Are you still with me? If not, I completely understand, I often take issue when others ramble as well. So in the decluttering process I came across a few pages of Spanish poems with English translations that was sent to me by my then lover (not that momma’s boy from above in case my writing has confused you), but a man many years my senior. It is postmarked 13 May 1988. I was in military basic training at the time (boot camp). He wrote often enough, but I suppose he sent these poems out of laziness (it is easier to rip a few pages from a book than to write a letter) or he was actually feeling melancholy from missing me. LMAO! Yes, the thought of that is now hilarious. Although I am sure I found it sweet at the time. Oh, and what kind of brute just rips pages from a book? I guess that was his savage gesture denoting the intensity of his love for me. When I do get that scanner, I shall scan everything I have and start a new blog. No explanation following a letter or card, just the evidence right there, my life an open book for all to point and gawk, thus, I shall achieve pure Maturity. Because it will be there for all the world to see and judge, and I will not coil one bit. Anyway, here is one of those poems. (Thanks AW for making me remember it. I have no shame, but am truly delighted right now with diversion).

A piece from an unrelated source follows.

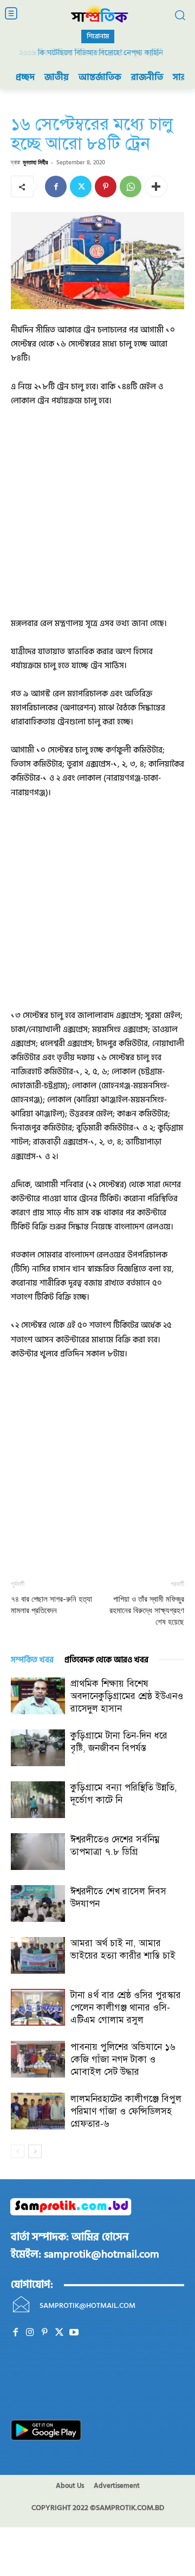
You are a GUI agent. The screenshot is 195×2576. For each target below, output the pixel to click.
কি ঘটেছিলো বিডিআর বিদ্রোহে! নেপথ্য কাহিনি (97, 52)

Fable of the Mermaid and the Drunks
by Pablo Neruda
All these fellows were there inside
when she entered, utterly naked.
They had been drinking, and began to spit at her.
Recently come from the river, she understood nothing.
She was a mermaid who had lost her way.
The taunts flowed over her glistening flesh.
Obscenities drenched her golden breasts.
A stanger to tears, she did not weep.
A stranger to clothes, she did not dress.
They pocked her with cigarette ends and with burnt corks,
and rolled on the tavern floor in raucous laughter.
She did not speak, since speech was unknown to her.
Her eyes were the colour of faraway love,
her arms were matching topazes.
Her lips moved soundlessly in coral light,
and ultimately, she left by that door.
Hardly had she entered the river than she was cleansed,
gleaming once more like a white stone in the rain;
and without a backward look, she swam once more,
swam towards nothingness, swam to her dying.